I'm glad you are doing something new and exciting. Good for you!
 

Hound dog

Nana's are Beautiful
:bravo::bow::bravo:


You know, I've overcome many many obsticles and fears in my life........ But you my dear, I bow to because I know there is no way in hades I could ever do what you did.

What an awesome feat. You should be very very proud of yourself tonight. I know I'm SO MAJORLY PROUD OF YOU!!!! :D
 

Andy

Active Member
Wow! I at first thought you were describing how you were feeling going through something. When I realized you actually DID this! Wow!

:bravo::bravo::holymoly::whew::warrior::yourock::you_go_girl: Wow!
 

susiestar

Roll With It
WOW, sounds like a great experience. We have a ropes course here in town that the university runs. I always wanted to go out there, but have never really had an opportunity. And I am a risk, insurance wise, for them. Their screening has pretty much made it look like they wouldn't take me.

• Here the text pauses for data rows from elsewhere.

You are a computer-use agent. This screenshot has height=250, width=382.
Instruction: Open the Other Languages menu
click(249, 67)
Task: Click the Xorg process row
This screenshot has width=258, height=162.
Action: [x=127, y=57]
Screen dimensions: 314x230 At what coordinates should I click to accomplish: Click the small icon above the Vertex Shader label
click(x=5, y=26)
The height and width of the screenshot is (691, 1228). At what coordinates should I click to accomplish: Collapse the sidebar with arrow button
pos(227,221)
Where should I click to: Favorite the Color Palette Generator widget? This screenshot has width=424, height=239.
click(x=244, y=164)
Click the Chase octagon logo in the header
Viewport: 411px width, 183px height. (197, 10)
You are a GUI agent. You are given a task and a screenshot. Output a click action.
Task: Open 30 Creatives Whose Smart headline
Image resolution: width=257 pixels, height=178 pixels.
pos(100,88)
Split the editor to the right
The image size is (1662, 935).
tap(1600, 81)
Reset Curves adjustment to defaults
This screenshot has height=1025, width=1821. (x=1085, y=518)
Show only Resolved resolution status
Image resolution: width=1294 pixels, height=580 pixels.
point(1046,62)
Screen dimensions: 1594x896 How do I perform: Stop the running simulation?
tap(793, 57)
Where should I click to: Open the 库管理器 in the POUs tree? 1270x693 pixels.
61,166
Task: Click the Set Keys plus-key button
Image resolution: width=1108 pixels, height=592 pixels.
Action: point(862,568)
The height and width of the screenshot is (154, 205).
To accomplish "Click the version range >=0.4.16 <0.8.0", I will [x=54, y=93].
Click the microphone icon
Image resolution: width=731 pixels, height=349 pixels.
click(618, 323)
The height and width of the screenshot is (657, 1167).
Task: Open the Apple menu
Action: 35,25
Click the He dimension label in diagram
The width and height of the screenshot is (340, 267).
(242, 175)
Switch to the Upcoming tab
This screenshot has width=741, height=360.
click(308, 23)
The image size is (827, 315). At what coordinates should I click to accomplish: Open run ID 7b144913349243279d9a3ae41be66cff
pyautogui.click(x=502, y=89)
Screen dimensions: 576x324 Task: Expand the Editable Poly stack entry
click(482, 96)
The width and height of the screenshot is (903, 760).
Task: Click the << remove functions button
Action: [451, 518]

I am jealous!! VERT GLAD you had this chance, and had such a great experience!!

HUGS!

Susie
 

everywoman

Well-Known Member
I am so proud of you for finally facing a fear. I am not one who is afraid of anything. My PTSD comes more from not being in control, so the fall into others would be really hard for me, and I would be bossy on the team building stuff--but the jump---just me and the trapeze---I'm there.

What does that say about me????

You, Steely, have so much to do in life. Only by beginning to face the fears you have, by letting go and letting people in, will you be able to move forward. Will you be hurt? Yeah! But, always remember to never expect from anyone else any behavior you don't expect from yourself. Remember to trust yourself first. Remember that you have the power within you to change your life.

I believe in you. I'm looking forward to watching you learn to believe in yourself.
 

WhymeMom?

No real answers to life..
Way to go! It is always an empowering act when you do something you never thought you could, but then......we always thought you had that inner strength to do something like this......
:bravo::cool_dog::happyguy::hawaii_girl::whistle:
 

Marguerite

Active Member
Crikey, Steely - when you challenge yourself, you REALLY challenge yourself! Way To Go.

Can you write to Matt and let him know about this? Would that be helpful?

While your body has been taking these risks in trust and challenges, so has your mind. That's a lot to take in.

Marg
 

mrscatinthehat

Seussical
Holy maccaroni and cheese. That is so cool. Glad that you did this and you got so much from it. Me nope not coming off that pole that is if I got up it to begin with.

beth
 

amazeofgrace

A maze of Grace - that about sums it up
Holy Carp! I am proud of you, but if you saw me, you'd understand why I would have to quit if my job even tried something like that!